• Work to do:
(a) In the Week 1 summary on grace, why might someone who can't tell the two inner states apart in themselves still notice them in others?
(b) In the records that follow the grace summary, swap "link" for "button" and keep everything else the same. Leave the pictures out of your version.

• Text excerpt:
=-=-=-=-=

Grace: Week 1 Summary

Saturday, January 30, 2016

Grace: Week 1

Sunday, January 24-Friday, January 29, 2016

“How much wrong we do to God and his grace when we speak of sins being punished by his judgment before we speak of their being forgiven by his mercy.” —Pope Francis (Sunday)

Grace, arising from God’s limitless love, is the central theme of the entire Bible. (Monday)

God “punishes” us by loving us more! (Tuesday)

Water always falls and pools up in the very lowest and darkest places, just like mercy does. And mercy is just grace in action. (Wednesday)

Much of Christian history has manifested a very different god than the one Jesus revealed and represented. (Thursday)

Only a personal experience of unconditional, unearned, and infinite love and forgiveness can move you from the normal worldview of scarcity to the divine world of infinite abundance. (Friday)

 

Practice: Living in the Flow

By being observant of your own emotional life and perhaps getting in touch with your own unconscious, you might become aware of your psychological blockages to experiencing grace and mercy. Try to feel, especially in your body, when you are tight, emotionally stingy, constricted, and in a withholding state—and when you are “in the flow” without any holding back or reserve. If you cannot distinguish between these two inner states in your own self, you may be able to notice them in others. There are numerous nonverbal cues most of us learn to read very early. Even children can sense the difference between cold and warm people.

=-=-=-=-=

• Extracted material:
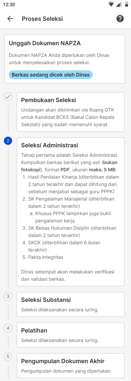Tap the completed checkmark step indicator
This screenshot has height=381, width=131.
tap(8, 97)
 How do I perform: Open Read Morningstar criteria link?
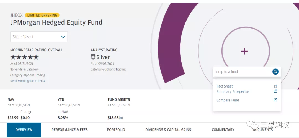pyautogui.click(x=27, y=81)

=-=-=-=-=

• The results:
(a) Most of us learn very early to read numerous nonverbal cues, so the states may be visible in others. Even children can sense the difference between cold and warm people.

(b)
Tap the completed checkmark step indicator
This screenshot has height=381, width=131.
tap(8, 97)
 How do I perform: Open Read Morningstar criteria button?
pyautogui.click(x=27, y=81)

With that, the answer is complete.